Ten communities belonging to the Native Federation of the Madre de Dios River and its Tributaries (Federación Nativa del Río Madre de Dios y Afluentes, FENAMAD) are participating in the protests. The demonstrations began March 5, shutting down commerce in Puerto Maldonado, and became violent after talks with government officials broke down on March 12.

Officials estimated that between 10,000 and 15,000 miners had joined the protests in Puerto Maldonado by March 14, when protesters tried to take over the airport and the main market. Eyewitnesses reported hearing gunfire.

The miners oppose a series of new laws designed to crack down on “informal” mining – claims where the miners lack authorization from environmental authorities and generally fail to comply with labor, occupational safety and health, and environmental standards. The new decrees make mining without proper authorization a criminal offense punishable by a prison term.

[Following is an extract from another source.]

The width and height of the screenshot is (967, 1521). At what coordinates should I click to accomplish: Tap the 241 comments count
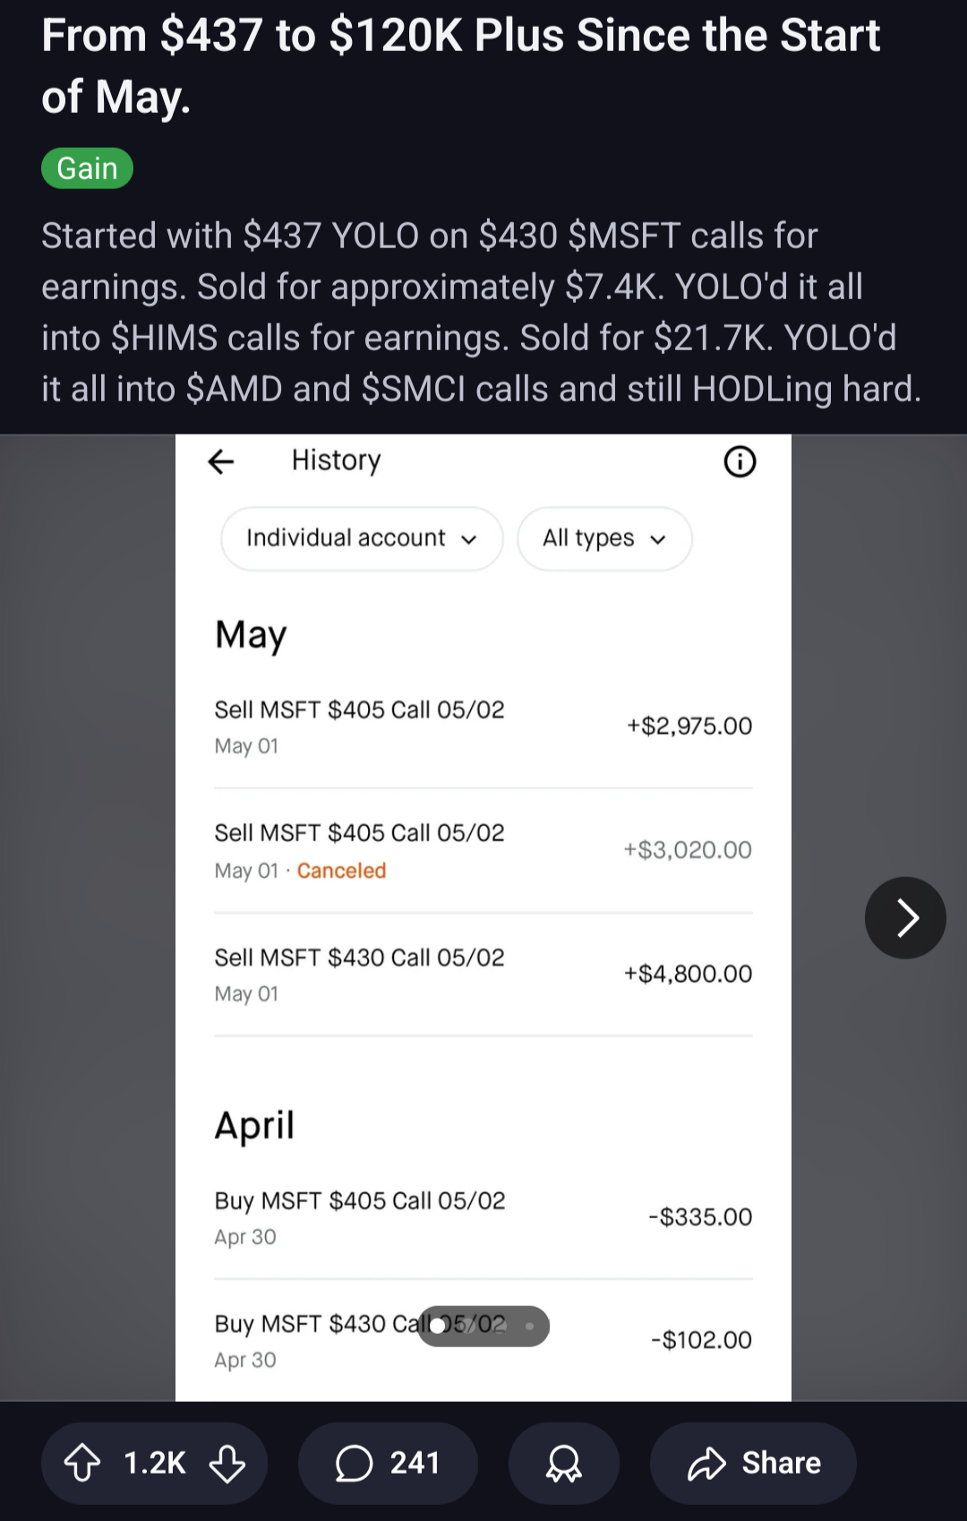click(x=415, y=1463)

They also define an area, generally along the Madre de Dios River, where mining would be permitted, and prohibit it in other areas, especially the buffer zone of the Tambopata Natural Reserve, where thousands of miners began working last year.

FENAMAD representatives participating in talks with miners’ associations and government officials on March 12 stayed at the table even after the miners walked out, but then rejoined the protest. The group is seeking a special exemption that would allow communities to mine gold on their own lands.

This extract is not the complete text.